PURPOSE: A receptive field (RF) with center-surround S-cone antagonism (+S/−S) was posited to account for chromatic induction from patterned S-cone chromatic backgrounds (Monnier & Shevell, Nat. Neurosci., 2003). This center-surround RF implies that the amount and the direction of chromatic induction change lawfully with the size of the inducing background. This prediction was tested here. METHOD: Using an asymmetric matching task, observers set the hue, saturation and brightness of a comparison ring to match the appearance of a fixed test ring at 15cd/m2 and at a chromaticity metameric to equal-energy white (EEW). The test ring (9 min wide) was surrounded on each side by a contiguous 10cd/m2 concentric inducing ring at a chromaticity (varied between sessions) along the tritan (S-cone isolating) line from EEW. The width of the contiguous rings was varied from 0 to 34 min. The contiguous inducing rings, in turn, were surrounded by an EEW background at 10cd/m2. The diameter of the complete test field was 4 deg.
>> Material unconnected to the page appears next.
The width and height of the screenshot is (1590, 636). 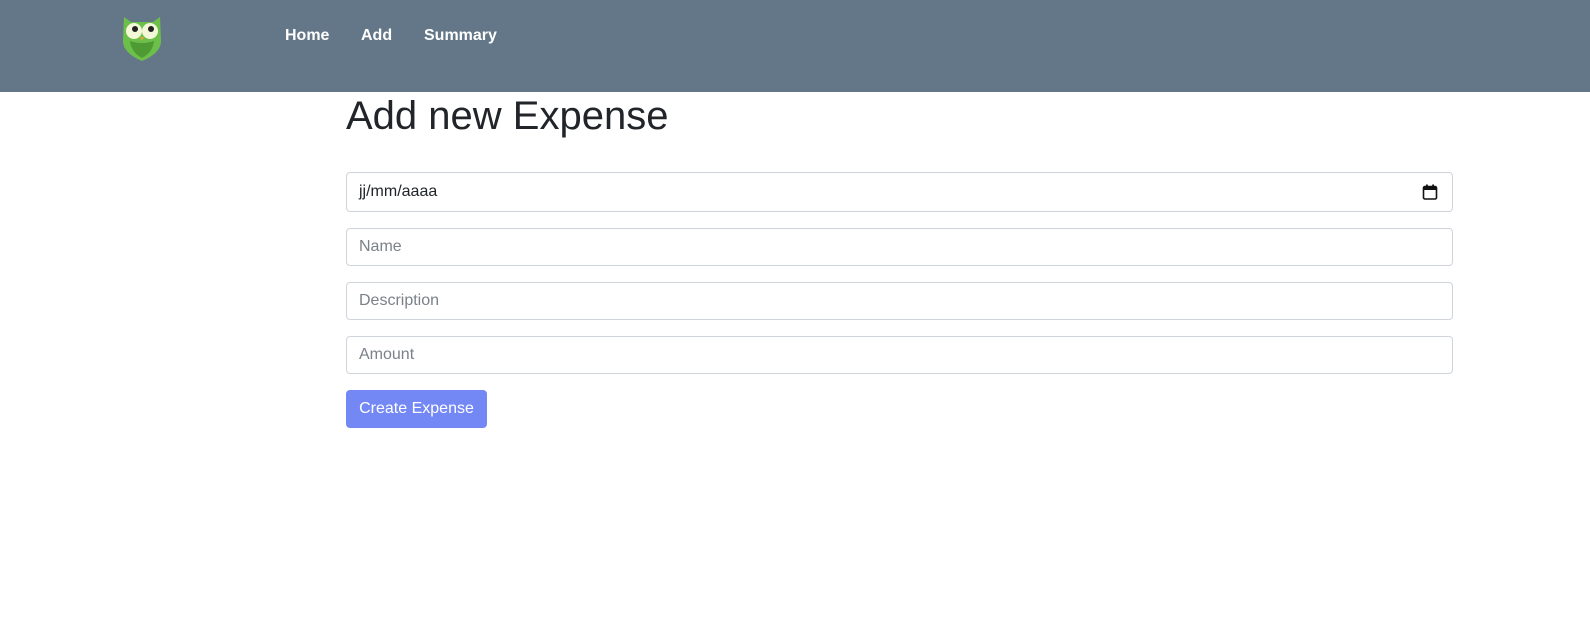 I want to click on date-field-value: jj/mm/aaaa, so click(x=398, y=192).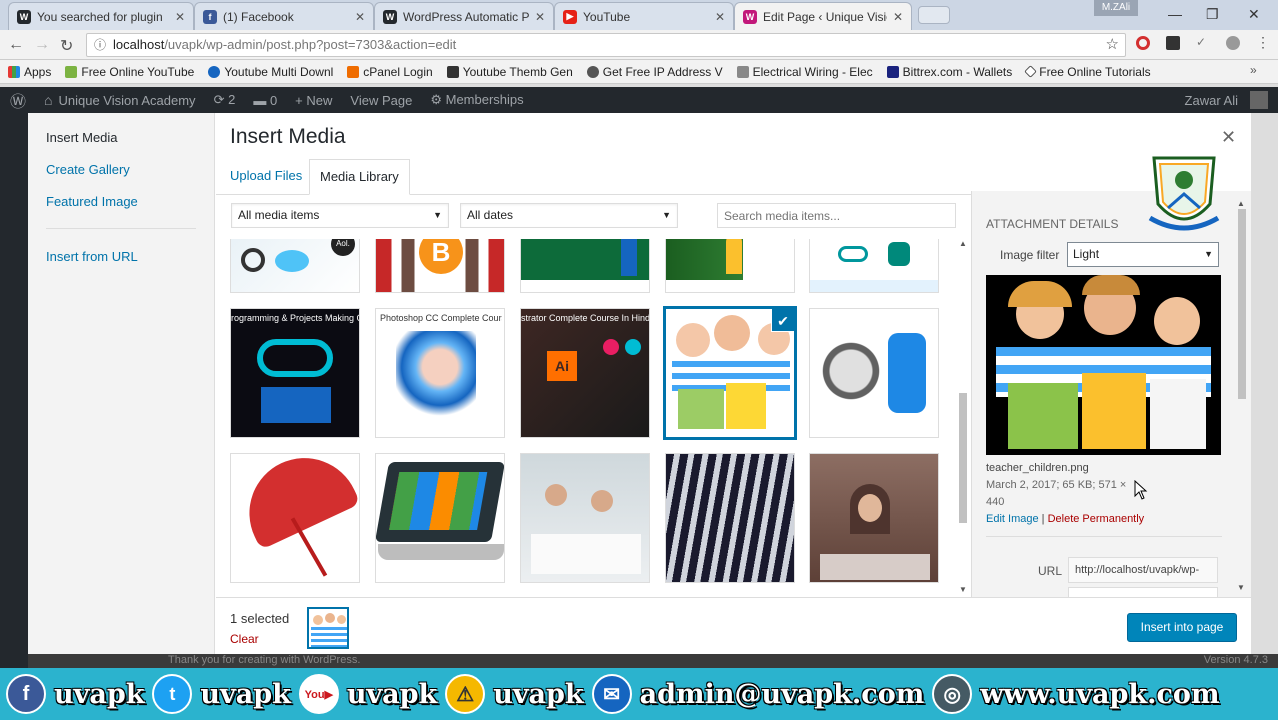 This screenshot has height=720, width=1278. What do you see at coordinates (476, 100) in the screenshot?
I see `memberships-menu: ⚙ Memberships` at bounding box center [476, 100].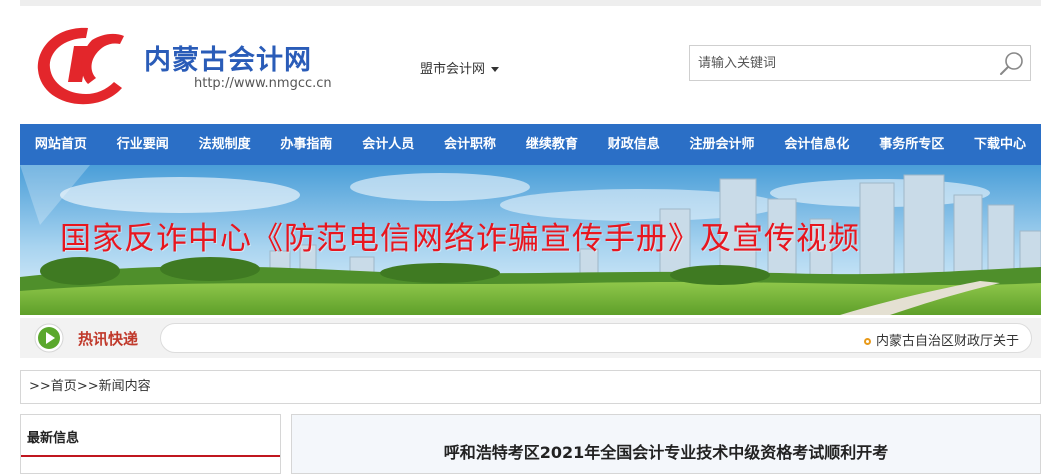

RESULTS: The appearance of the test ring shifted toward the inducing chromaticity when the width of the contiguous inducing rings was less than 9 min. Increasing the width of the contiguous rings caused the appearance of the test ring to shift back toward its appearance with no contiguous inducing rings; increasing the width of the contiguous rings still further caused the color of the test to shift away from the inducing chromaticity. CONCLUSIONS: Calculations of the consequence of chromatic aberration and spread light, using the Marimont & Wandell (JOSA, 1994) method, could not account for the color shifts. The shifts in appearance with the size of the inducing rings were qualitatively consistent with a +S/−S receptive field, of the general sort recently reported in area V2 by Solomon et al (VSS 2003 Abstract). The color shifts are compared to quantitative predictions from +S/−S receptive-field organization.

Hong, S. W., Shevell, S. K.(2004). Chromatic induction from an S-cone background: Evidence for an S-cone specific Center-Surround Receptive Field [Abstract]. Journal of Vision, 4( 8): 54, 54a, http://journalofvision.org/4/8/54/, doi:10.1167/4.8.54. [CrossRef]
Footnotes
 This research was supported by PHS grant EY-04802.